London: The drug dealer who supplied Peaches Geldof, the daughter of legendary musician Bob Geldof, with the heroin that killed her last year may never be known after the British Police ended its investigation into her death, saying they had "exhausted all lines of inquiry".
The 25-year-old journalist, model, television presenter and mother-of-two died from an overdose at her home in Wrotham, Kent, on April 7, 2014.
Geldof had been a heroin addict and took the substitute drug methadone for two years before her death.
The Kent Police has been probing the case for the last 15 months, but no arrests have been made and officers said all lines of inquiry have now been exhausted.
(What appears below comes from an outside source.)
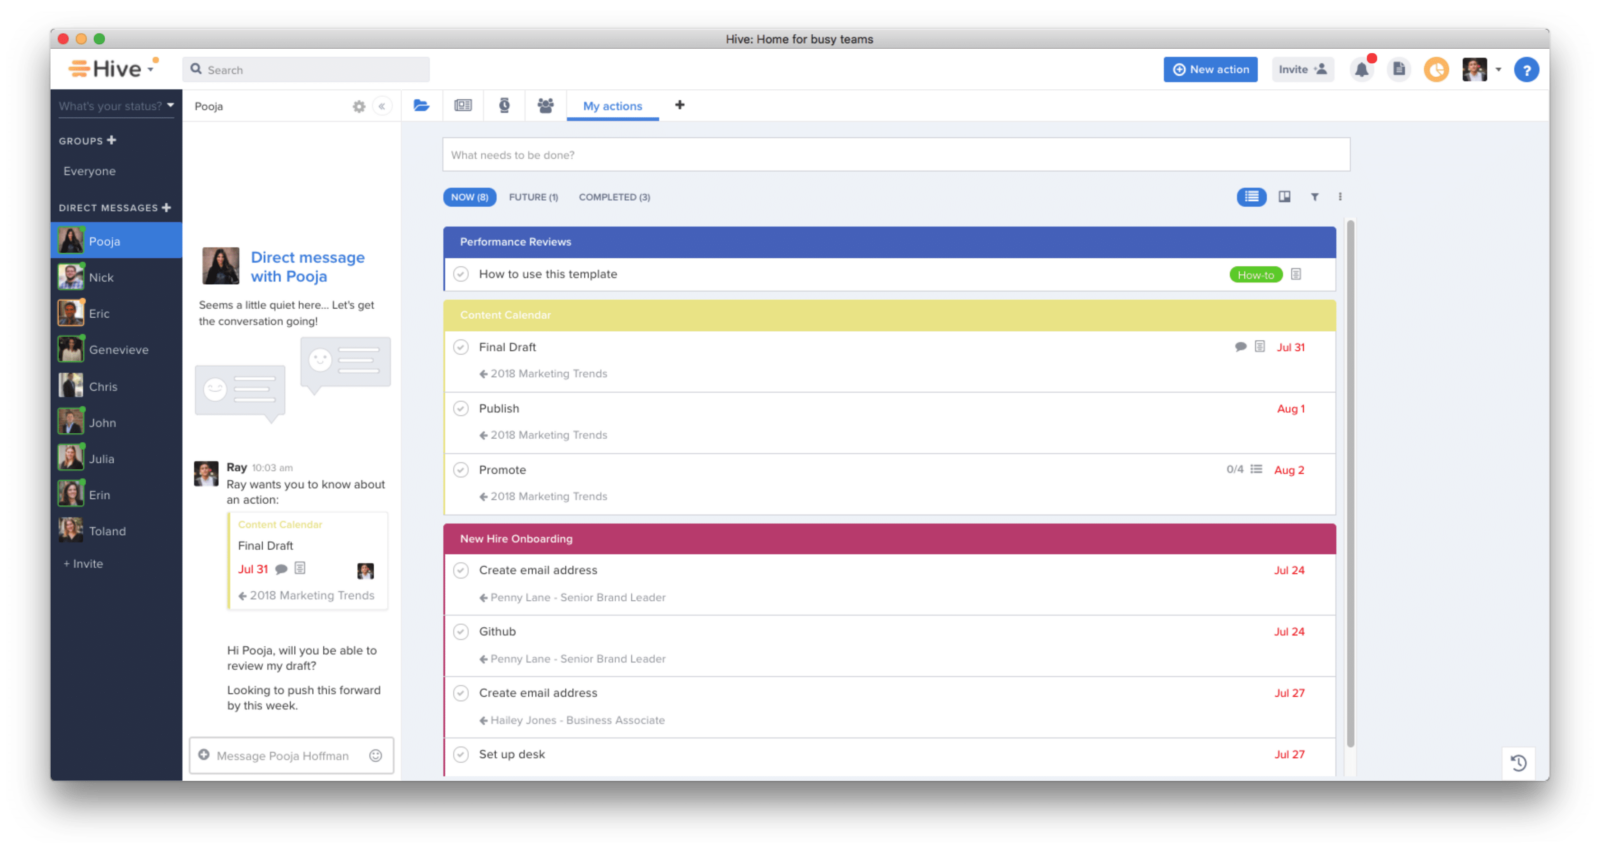Click the What needs to be done field

coord(895,155)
Detective Superintendent Paul Fotheringham, who led the probe trying to find out who supplied her with the Class A drug, said: "Our investigation has exhausted all lines of enquiry and has now concluded".
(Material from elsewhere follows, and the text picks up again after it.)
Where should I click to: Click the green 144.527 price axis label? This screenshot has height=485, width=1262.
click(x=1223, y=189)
Fotheringham said the case would be reviewed if further information or witnesses came forward.
"I would like to take this opportunity to pay tribute to Peaches' family who have supported our inquiries during what has been a difficult time," he said.
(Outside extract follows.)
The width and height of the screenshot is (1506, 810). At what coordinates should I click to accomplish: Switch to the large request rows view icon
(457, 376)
A police search of her home at the time of her death found 6.9 grams of heroin but there was no indication she had planned to take her own life, an inquest last year heard.
Her husband, Tom Cohen, told the hearing she started using the drug again in February 2014.
The musician, who had been away for the weekend with the eldest of their two sons, said he became concerned when she failed to answer her phone and found his wife slumped on the bed upon his return.
Coroner Roger Hatch said Geldof's death had been "drugs related" and expressed his deep sympathy to her family.
Her mother, Paula Yates, died of a heroin overdose at the age of 41 when Peaches was 11 years old.
In a television interview last year, Geldof's father, Sir Bob Geldof, the lead singer with the Boomtown Rats and noted anti-poverty campaigner, said he "blames himself" for her death, saying: "You're the father who is responsible and clearly failed."